Since government needs to be financed somehow, there is no reason why a tariff cannot finance it as well as an income tax or why a tariff should be more economically distorting. It should be set at a more or less uniform rate, calculated roughly at 25-30% of the normal rate of income tax, thus imposing a similar rate of tax on the value added of imports as on direct incomes. Conversely, all bounties and subsidies, which both distort trade and cost money, should be abolished.

A low uniform tariff in Western countries would reduce the incentive to globalize, thus reducing the rate of economic disruption, but would allow globalization in cases where the benefit was greatest. This would moderate the pace of job loss in affected industries in the west, while maximizing the economic benefits that outsourcing brought (a substantial chunk of which benefits would be reaped by taxing governments, which would tax correspondingly less in other areas.) The current system, with a few heavily protected areas in sunset industries and free trade elsewhere, prevents globalization where it would do most good and distorts the economy as a whole.

A low tariff, no subsidy or barrier system would also have the benefit of re-focusing the Third World on agriculture, in which it has a comparative advantage, thus providing jobs for those Third Worlders unable to get a university education. If we want to run automobiles on ethanol, it should be produced from tropical sugar cane, not Iowa corn.

Finally, the inexorable increase in world population needs to be reversed, in order that a Western standard of living can in a generation or two be enjoyed by everybody. Only by drastic population reduction can the world enjoy the fruits of globalization without impoverishing the West. At a population of 1 billion, that pertaining at the start of the Industrial Revolution, the world can provide a good life for all without significant ecological and resource damage; at a population of 6.5 billion, let alone the 10 billion forecast for 2050, if all are equal, all must be poor. Adoption of civilized Italian and Japanese fertility standards, which halve population in 50 years, must be a goal for the world as a whole. Fortunately, as affluence increases fertility is likely to decline naturally, but every effort must be made to hasten the process or there won’t in the long run be any affluence.

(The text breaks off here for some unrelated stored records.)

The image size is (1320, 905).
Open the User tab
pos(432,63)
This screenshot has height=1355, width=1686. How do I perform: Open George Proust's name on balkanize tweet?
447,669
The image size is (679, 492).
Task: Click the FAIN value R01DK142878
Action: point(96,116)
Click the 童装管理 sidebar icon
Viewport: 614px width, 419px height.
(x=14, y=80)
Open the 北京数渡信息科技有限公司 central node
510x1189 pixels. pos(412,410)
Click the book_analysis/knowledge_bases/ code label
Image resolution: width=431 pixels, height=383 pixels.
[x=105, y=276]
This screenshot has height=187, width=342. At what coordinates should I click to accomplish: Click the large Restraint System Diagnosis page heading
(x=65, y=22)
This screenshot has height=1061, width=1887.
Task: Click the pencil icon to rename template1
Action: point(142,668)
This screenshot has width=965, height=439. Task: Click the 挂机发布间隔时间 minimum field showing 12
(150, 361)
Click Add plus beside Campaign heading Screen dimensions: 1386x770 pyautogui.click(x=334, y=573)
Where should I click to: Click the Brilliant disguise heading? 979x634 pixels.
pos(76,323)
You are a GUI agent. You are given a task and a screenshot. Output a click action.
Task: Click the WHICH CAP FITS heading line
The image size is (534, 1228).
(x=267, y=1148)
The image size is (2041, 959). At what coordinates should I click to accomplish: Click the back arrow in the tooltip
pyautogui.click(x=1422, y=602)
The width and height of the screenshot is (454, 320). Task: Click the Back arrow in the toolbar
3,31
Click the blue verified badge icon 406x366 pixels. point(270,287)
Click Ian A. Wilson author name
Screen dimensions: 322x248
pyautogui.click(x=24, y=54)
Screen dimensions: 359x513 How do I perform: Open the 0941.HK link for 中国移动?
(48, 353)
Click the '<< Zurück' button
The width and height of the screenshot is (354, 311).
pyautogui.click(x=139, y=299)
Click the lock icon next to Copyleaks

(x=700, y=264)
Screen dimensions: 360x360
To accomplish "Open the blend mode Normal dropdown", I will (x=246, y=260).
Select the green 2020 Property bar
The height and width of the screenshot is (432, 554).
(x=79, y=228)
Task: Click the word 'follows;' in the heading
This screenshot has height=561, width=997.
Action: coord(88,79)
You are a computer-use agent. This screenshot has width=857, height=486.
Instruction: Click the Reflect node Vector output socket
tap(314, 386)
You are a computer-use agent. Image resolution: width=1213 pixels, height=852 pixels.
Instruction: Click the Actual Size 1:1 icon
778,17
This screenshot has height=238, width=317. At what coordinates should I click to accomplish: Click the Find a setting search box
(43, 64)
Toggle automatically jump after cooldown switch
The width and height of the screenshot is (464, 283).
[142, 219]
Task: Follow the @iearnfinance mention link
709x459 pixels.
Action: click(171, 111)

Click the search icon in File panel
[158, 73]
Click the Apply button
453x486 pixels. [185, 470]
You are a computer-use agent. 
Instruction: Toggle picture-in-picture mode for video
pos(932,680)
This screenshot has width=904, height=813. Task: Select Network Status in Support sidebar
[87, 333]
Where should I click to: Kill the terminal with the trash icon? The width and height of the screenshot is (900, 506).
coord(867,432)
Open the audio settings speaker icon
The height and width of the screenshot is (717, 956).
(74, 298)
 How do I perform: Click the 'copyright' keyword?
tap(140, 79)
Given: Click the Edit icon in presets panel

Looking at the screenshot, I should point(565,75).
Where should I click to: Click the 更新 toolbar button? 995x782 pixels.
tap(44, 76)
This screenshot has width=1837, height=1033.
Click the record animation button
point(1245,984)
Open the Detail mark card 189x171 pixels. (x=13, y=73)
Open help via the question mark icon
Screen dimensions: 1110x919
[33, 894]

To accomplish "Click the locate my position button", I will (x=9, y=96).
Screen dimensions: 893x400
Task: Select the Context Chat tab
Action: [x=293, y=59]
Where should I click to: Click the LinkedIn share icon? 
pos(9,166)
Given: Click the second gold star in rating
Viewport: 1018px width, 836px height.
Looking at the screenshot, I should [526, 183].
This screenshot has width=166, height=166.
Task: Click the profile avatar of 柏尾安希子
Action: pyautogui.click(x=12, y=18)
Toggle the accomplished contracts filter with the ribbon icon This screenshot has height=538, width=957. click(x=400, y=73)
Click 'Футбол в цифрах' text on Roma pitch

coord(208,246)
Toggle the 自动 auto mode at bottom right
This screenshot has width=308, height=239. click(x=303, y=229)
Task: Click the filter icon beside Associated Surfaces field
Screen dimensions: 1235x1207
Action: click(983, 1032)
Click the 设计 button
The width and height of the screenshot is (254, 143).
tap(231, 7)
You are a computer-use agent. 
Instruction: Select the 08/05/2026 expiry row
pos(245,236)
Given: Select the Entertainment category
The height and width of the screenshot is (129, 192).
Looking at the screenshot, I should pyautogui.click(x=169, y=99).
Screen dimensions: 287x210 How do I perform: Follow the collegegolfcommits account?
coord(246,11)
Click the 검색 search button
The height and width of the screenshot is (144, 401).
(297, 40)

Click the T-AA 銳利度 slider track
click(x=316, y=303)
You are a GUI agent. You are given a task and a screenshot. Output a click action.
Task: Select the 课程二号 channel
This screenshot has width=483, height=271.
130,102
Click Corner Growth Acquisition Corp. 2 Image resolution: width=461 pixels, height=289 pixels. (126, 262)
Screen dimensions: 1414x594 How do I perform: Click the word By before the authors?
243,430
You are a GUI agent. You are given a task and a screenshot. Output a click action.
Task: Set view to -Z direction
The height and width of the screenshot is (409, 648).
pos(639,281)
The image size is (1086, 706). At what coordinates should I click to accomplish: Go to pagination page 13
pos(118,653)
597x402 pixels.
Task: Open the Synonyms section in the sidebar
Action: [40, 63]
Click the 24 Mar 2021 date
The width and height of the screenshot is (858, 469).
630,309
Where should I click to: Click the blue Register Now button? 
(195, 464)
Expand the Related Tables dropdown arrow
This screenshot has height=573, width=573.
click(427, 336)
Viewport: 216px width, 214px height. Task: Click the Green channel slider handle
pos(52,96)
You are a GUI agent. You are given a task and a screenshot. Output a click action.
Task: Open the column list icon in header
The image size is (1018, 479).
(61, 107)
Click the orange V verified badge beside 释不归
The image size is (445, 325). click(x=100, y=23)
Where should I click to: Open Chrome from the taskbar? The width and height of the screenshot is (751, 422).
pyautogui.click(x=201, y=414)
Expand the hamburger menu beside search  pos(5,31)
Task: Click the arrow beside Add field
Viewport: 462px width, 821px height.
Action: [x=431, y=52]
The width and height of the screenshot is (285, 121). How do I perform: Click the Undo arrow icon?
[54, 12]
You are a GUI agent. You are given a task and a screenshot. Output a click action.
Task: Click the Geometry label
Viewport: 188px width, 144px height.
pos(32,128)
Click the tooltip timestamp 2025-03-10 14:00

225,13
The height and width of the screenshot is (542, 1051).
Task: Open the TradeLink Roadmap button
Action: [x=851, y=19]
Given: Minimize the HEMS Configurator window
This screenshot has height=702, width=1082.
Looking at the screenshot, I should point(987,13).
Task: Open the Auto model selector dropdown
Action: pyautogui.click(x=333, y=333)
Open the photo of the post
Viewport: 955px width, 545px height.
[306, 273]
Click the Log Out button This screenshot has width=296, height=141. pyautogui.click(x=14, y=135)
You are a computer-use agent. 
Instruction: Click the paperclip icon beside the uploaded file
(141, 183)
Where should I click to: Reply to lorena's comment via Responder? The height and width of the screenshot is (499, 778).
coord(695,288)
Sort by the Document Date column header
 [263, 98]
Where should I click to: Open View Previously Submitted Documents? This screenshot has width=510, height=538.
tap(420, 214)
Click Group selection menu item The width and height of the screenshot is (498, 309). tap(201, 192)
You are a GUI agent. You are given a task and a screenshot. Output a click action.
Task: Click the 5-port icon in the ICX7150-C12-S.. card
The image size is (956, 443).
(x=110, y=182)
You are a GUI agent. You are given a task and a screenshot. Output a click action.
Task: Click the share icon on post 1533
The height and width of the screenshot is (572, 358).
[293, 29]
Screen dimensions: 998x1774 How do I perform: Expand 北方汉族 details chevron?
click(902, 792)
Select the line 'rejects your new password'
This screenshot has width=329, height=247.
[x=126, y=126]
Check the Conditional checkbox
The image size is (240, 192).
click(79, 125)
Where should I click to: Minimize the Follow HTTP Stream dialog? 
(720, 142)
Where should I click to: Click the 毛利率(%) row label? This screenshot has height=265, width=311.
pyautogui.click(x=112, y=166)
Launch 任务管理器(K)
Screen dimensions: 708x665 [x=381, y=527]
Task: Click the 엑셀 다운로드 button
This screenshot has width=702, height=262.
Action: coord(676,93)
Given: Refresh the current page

The belief by the U.S. and European electorates that they are not enjoying growth in living standards is correct. Rising Gross Domestic Products are going to capital, government and speculators, leaving little or no increase in affluence for the rest of us. Globalization is immensely beneficial for competently governed poor countries; it benefits the rich West only to the extent that it proceeds at a moderate pace and with appropriate safeguards for Western living standards.